Premier Inc., a health IT firm that employs data and machine learning to solve a variety of health care industry problems, is using it to modernize syndromic surveillance. They call on states to work with their local providers in using the system to monitor COVID-19 symptoms in real time. Based on machine learning, the system should work much faster and produce more accurate predictions.
Because the Premier system is new, we don’t have on-the-ground results to confirm these hopes. But I am publishing this article to prompt states and providers to take a close look at the solution.
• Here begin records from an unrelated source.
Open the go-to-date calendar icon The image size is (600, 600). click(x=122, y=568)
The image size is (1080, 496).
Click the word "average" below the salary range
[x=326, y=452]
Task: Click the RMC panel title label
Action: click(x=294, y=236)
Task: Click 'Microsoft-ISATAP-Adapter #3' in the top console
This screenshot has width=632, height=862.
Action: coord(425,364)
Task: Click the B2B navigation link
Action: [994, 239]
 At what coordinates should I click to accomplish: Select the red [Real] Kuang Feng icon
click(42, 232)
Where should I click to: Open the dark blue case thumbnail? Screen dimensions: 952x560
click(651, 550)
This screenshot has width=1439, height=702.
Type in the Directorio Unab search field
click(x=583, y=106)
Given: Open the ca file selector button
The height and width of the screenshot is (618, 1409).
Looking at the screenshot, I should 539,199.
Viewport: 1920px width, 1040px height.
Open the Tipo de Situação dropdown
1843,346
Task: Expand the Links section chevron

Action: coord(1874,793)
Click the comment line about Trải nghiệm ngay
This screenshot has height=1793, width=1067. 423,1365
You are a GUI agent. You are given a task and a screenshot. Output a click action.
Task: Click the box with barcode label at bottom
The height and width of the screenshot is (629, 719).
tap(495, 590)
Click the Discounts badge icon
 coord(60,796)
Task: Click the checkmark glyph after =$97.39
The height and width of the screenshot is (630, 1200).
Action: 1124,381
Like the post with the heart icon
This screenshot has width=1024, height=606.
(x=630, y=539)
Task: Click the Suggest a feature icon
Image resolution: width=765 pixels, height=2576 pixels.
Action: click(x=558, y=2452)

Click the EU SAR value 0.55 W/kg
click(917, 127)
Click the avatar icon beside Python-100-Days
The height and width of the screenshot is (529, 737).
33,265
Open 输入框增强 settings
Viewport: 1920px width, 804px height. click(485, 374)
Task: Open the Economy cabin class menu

A Serendipitous Initiative
I talked this past Monday with Mike Alkire, President of Premier, and Ryan Nellis, the Chief Commercial Operations Officer of Stanson Health, a Premier Company. They told me that they got the COVID-19 system working by repurposing a system already embedded for a very different use in several big electronic health record systems.
As background, Premier offers predictive analytics and clinical decision support quickly, sometimes in real time, to hospitals and ambulatory physicians. This can serve various needs ranging from clinical interventions to improving supply chains. To derive the insights, Premier integrates its analytics into all the most popular U.S. patient EHRs, including Epic, Cerner, and Athenahealth. Over 4,000 hospitals and 175,000 other provider organizations tap into Premier’s analytics today, a network that can be useful to scale up COVID-19 surveillance fast.
The system they developed was designed to help hospitals comply with imaging regulations designed by the Centers for Medicare & Medicaid Services, as part of implementing the Protecting Access to Medicare Act of 2014 (PAMA). In brief, radiologists and imaging centers are penalized for prescribing unnecessary CT scans or other expensive imaging tests without first consulting a qualified clinical decision support technology. It’s extremely valuable to a health care provider to gather all the data relevant to this decision in real time for each patient before prescribing the test. Premier’s Stanson Health designed a system to get the data on which they could provide clinical decision support and analytics to guide decisions.
After the onslaught of COVID-19, Premier realized they could repurpose this system to track symptoms in an ambulatory population in real time. They wanted not only to identify who had COVID-19 symptoms, but to determine which patients are likely to require an upcoming hospitalization before the actual admission occurs. This called for intensive analysis of patient data: age, vitals, gender, comorbidities, and more.
They based their initial model on data published by a hospital in the COVID-19 hot spot New York City, describing all the data the hospital collected on its patients and what the data told them about the likely trajectory of the patient.
Premier could get all the data they needed from the health records, both in-person visits and telehealth. But interpreting it programmatically wasn’t always easy. Sometimes, key diagnostic criteria are buried in unstructured text notes, and doctors may use a lot of different words or abbreviations for essential symptoms such as “shortness of breath”. Premier used natural language processing (NLP) to extract the necessary data from the text.